**Problem statement**
Copy out the lines below without any change, starting at the line that contains "Given: Select the Home tab" and continuing up to and including the line that contains "(x=349, y=1030)". Give those lines and nothing else.

**Stored rows**
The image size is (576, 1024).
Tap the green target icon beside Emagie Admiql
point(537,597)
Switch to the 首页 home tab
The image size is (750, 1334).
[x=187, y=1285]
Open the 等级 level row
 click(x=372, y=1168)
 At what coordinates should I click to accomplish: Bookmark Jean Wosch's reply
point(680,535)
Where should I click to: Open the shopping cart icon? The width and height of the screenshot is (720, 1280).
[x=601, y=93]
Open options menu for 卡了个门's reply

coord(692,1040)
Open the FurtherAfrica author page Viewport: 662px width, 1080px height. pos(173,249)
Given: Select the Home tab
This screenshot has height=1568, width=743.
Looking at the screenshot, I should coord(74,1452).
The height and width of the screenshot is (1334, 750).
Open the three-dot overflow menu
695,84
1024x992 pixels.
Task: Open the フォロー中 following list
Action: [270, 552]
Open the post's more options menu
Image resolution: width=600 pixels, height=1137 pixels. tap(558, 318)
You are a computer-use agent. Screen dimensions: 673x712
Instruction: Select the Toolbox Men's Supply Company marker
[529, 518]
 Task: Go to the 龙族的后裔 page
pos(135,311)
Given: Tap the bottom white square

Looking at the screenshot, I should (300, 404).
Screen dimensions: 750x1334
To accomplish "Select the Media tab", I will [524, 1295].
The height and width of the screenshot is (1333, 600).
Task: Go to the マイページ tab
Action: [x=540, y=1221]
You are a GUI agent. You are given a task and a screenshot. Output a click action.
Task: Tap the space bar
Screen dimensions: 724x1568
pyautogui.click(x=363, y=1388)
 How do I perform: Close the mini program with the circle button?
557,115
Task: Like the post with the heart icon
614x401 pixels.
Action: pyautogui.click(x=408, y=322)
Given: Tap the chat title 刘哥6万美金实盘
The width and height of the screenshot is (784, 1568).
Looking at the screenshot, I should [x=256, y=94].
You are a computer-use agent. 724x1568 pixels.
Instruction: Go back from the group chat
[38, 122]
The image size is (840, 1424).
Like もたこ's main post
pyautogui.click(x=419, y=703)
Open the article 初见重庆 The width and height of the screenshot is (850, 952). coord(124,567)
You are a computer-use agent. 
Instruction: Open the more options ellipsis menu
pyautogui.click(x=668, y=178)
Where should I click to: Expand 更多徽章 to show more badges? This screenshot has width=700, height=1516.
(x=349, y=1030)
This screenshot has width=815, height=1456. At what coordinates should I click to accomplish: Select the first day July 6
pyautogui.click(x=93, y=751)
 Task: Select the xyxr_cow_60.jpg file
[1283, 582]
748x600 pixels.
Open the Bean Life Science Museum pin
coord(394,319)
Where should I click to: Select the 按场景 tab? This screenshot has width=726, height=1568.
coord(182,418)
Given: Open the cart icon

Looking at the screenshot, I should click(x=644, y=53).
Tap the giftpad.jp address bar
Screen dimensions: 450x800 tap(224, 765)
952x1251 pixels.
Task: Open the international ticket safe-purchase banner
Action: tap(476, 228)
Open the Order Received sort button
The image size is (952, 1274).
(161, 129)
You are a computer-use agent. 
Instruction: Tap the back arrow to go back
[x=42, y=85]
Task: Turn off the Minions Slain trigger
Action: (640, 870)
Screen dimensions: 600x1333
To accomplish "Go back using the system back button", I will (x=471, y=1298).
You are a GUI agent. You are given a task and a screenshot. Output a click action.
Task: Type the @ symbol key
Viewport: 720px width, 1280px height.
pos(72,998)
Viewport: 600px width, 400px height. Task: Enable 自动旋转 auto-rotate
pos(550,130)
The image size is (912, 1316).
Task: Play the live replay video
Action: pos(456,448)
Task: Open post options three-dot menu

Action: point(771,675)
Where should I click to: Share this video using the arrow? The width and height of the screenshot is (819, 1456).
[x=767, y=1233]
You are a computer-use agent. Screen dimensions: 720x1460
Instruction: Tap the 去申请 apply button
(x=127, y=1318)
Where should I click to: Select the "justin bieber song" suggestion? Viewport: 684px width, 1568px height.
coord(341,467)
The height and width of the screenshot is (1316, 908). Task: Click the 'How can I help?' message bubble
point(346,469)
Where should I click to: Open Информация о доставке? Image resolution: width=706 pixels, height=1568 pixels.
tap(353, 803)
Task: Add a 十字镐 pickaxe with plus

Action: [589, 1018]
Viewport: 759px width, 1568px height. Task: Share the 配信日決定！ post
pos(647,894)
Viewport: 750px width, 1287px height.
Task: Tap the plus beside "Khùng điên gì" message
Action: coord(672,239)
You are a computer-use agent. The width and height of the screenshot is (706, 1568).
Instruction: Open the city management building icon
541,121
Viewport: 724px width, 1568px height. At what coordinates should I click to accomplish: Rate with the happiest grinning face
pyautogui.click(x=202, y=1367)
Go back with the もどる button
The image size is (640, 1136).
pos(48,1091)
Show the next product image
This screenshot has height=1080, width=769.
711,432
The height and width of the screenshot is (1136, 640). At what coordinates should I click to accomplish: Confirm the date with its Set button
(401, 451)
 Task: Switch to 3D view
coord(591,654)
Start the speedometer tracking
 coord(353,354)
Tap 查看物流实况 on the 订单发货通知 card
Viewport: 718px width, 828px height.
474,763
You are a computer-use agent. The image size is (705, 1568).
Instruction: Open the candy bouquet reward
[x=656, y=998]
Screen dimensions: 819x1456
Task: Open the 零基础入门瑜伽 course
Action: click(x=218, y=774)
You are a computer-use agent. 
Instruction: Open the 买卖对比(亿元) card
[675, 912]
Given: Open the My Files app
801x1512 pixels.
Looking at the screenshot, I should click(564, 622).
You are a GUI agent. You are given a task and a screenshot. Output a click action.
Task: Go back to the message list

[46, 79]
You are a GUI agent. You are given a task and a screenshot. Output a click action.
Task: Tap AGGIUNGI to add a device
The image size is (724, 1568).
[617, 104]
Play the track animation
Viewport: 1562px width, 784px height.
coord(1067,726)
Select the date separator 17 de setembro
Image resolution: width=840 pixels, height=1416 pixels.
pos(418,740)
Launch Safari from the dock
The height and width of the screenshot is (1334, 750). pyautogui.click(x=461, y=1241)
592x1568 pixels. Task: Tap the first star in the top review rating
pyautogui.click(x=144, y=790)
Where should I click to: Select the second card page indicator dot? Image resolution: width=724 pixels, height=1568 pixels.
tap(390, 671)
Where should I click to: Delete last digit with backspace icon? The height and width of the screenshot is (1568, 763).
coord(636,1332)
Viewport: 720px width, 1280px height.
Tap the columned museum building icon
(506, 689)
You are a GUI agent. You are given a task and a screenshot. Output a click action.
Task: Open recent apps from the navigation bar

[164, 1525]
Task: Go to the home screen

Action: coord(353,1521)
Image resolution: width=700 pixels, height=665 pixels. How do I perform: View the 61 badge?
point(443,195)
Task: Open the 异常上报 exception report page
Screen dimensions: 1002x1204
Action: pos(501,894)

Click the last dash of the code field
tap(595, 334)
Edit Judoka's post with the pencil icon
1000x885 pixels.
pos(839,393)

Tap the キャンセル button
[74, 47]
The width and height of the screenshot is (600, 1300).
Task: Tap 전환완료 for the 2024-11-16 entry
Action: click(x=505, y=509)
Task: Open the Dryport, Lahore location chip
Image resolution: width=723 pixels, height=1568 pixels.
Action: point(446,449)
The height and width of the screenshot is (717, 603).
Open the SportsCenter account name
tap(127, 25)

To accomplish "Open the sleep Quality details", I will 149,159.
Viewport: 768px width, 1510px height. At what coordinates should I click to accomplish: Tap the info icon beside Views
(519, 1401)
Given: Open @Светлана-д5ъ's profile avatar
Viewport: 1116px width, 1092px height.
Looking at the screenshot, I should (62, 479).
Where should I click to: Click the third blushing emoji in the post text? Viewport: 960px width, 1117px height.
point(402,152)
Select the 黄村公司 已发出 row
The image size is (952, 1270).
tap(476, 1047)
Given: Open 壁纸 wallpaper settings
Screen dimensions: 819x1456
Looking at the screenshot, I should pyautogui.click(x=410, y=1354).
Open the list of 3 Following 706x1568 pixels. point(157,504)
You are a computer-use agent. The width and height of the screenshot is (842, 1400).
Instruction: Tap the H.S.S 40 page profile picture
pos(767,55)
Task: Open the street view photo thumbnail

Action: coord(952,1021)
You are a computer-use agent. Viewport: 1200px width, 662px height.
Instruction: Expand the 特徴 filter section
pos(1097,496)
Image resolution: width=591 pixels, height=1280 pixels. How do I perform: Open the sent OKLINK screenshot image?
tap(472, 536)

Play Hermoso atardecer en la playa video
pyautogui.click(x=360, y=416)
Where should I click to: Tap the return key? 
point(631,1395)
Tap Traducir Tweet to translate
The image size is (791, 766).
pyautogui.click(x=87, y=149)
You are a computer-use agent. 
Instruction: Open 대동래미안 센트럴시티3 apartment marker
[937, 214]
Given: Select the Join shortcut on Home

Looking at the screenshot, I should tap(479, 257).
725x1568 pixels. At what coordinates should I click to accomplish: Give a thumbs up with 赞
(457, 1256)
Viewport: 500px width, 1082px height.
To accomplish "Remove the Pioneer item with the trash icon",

**Written answer**
Given: Select the Home tab
This screenshot has height=1568, width=743.
Looking at the screenshot, I should coord(74,1452).
The height and width of the screenshot is (1334, 750).
Open the three-dot overflow menu
695,84
1024x992 pixels.
Task: Open the フォロー中 following list
Action: [270, 552]
Open the post's more options menu
Image resolution: width=600 pixels, height=1137 pixels. tap(558, 318)
You are a computer-use agent. Screen dimensions: 673x712
Instruction: Select the Toolbox Men's Supply Company marker
[529, 518]
 Task: Go to the 龙族的后裔 page
pos(135,311)
Given: Tap the bottom white square

Looking at the screenshot, I should (300, 404).
Screen dimensions: 750x1334
To accomplish "Select the Media tab", I will [524, 1295].
The height and width of the screenshot is (1333, 600).
Task: Go to the マイページ tab
Action: [x=540, y=1221]
You are a GUI agent. You are given a task and a screenshot. Output a click action.
Task: Tap the space bar
Screen dimensions: 724x1568
pyautogui.click(x=363, y=1388)
 How do I perform: Close the mini program with the circle button?
557,115
Task: Like the post with the heart icon
614x401 pixels.
Action: pyautogui.click(x=408, y=322)
Given: Tap the chat title 刘哥6万美金实盘
The width and height of the screenshot is (784, 1568).
Looking at the screenshot, I should [x=256, y=94].
You are a computer-use agent. 724x1568 pixels.
Instruction: Go back from the group chat
[38, 122]
The image size is (840, 1424).
Like もたこ's main post
pyautogui.click(x=419, y=703)
Open the article 初见重庆 The width and height of the screenshot is (850, 952). coord(124,567)
You are a computer-use agent. 
Instruction: Open the more options ellipsis menu
pyautogui.click(x=668, y=178)
Where should I click to: Expand 更多徽章 to show more badges? This screenshot has width=700, height=1516.
(x=349, y=1030)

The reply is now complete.